With the "blue" dollar at $ 159, experts are now very attentive to the evolution of the
"gap"
between the wholesaler and the "cash with settlement" which is the legal free dollar that is operated through the purchase and sale of bonds in Dollars.
That gap, which currently stands at 73%, is high and if it widens, operators believe, it will be a great temptation to under-invoice exports and over-invoice imports, two known maneuvers in times of rigid exchange controls and official attempts to delay the price of oil. dollar.
The delay of the official dollar against inflation is underway as the Central Bank raises it at a monthly rate of 1.2% against an increase in the cost of living that easily exceeds 3%.
The
backwardness of the dollar
and of
gas and electricity rates
this year (they will rise 6% and 9% respectively) are heading to play together with the controls for food prices as the central elements in the fight against inflation that is projected by 46% annually, well above the goal of 29% set by the Ministry of Economy for this year.

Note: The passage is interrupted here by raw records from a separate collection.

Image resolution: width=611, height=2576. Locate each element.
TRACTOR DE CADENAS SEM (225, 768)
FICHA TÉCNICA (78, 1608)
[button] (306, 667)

And that three-legged scheme opens, in turn, the door for the main official objective in terms of income policy, which will be the attempt to ensure that
salaries and
pensions
can overcome the rise in the cost of living
, a career that they have been losing. and for quite a difference.
Last year, on average,
real wages lost 2.3%
as a consequence, according to INDEC data, that private salaries increased 34.4%, public salaries 26.8% and those of unregistered workers who managed to maintain employment 39%.

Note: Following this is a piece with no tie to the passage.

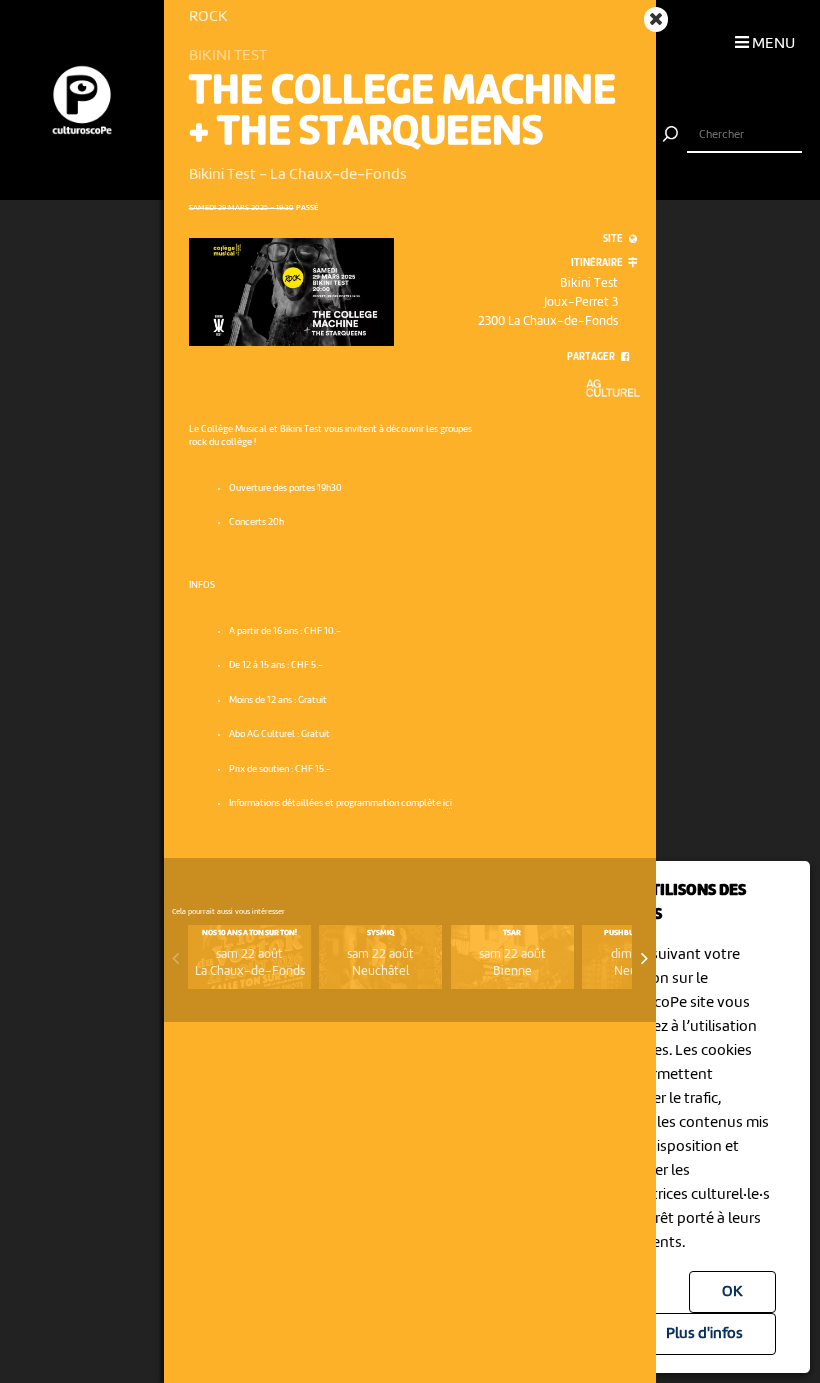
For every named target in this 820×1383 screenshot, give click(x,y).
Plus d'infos (704, 1334)
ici (447, 803)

These increases lost purchasing power for the most part in the face of inflation that was 36.1%.
This year, as a result of the joint ventures recorded in a report by the EcoGo consultancy, the average increases are 30% for
Commerce
, 28.9% for Gastronomic, 39.3% for banking, 25.1% for Truckers (hence the request for reopening and 54% increase), 47.5% for
Construction
, 19.5% for State, 40% for Teachers as well as Oil Producers and 19.8% for Health workers.

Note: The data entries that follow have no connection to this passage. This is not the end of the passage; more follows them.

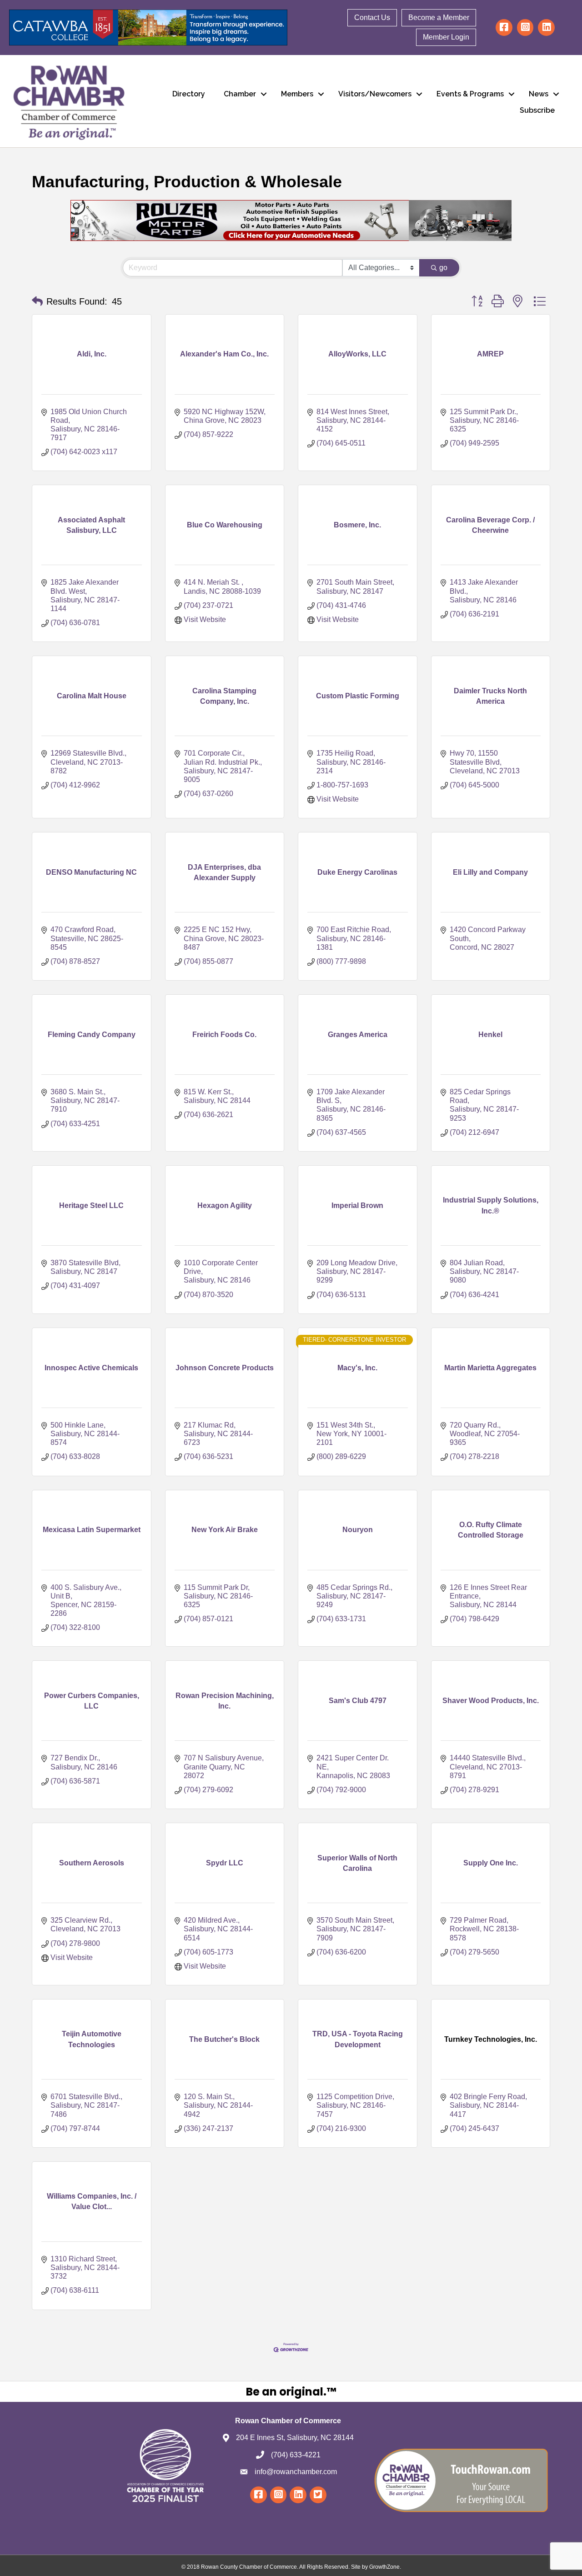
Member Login (446, 37)
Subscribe (537, 110)
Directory (188, 94)
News (538, 94)
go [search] (443, 267)
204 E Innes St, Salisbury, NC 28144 (295, 2437)
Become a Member (438, 17)
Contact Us (372, 17)
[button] (37, 301)
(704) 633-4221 (296, 2455)
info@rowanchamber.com (296, 2472)
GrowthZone (384, 2567)
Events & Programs (470, 94)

In most cases, these increases are less than the expected 45/46% increase in the cost of living, which means that the career will be difficult if the government tries to make its wishes come true.
The same occurs with
retirements and pensions
where the difference between the evolution of income and inflation is even greater.
The
"retirement mass",
that is, the amount of money to be distributed among retirees grows by 30%, some 15 points below inflation.
With the arrival of more vaccines and entering fully into the pre-electoral period, we would have to wait for an anti-inflationary strategy, known by Kirchnerism: to
cover and pressure
prices and increase public spending in the attempt to improve an economic activity that reacts with respect to the paralyzed last year but is far from creating the conditions for sustained growth.
The Monitoring of Public Opinion of Management & Fit this month shows that 73% of those consulted consider that
the economic situation worsened
this year and a persistent striking fact is that 63% believe that the situation will be even worse in the coming months.
How much will the inflationary jump have to do with this first part of the year?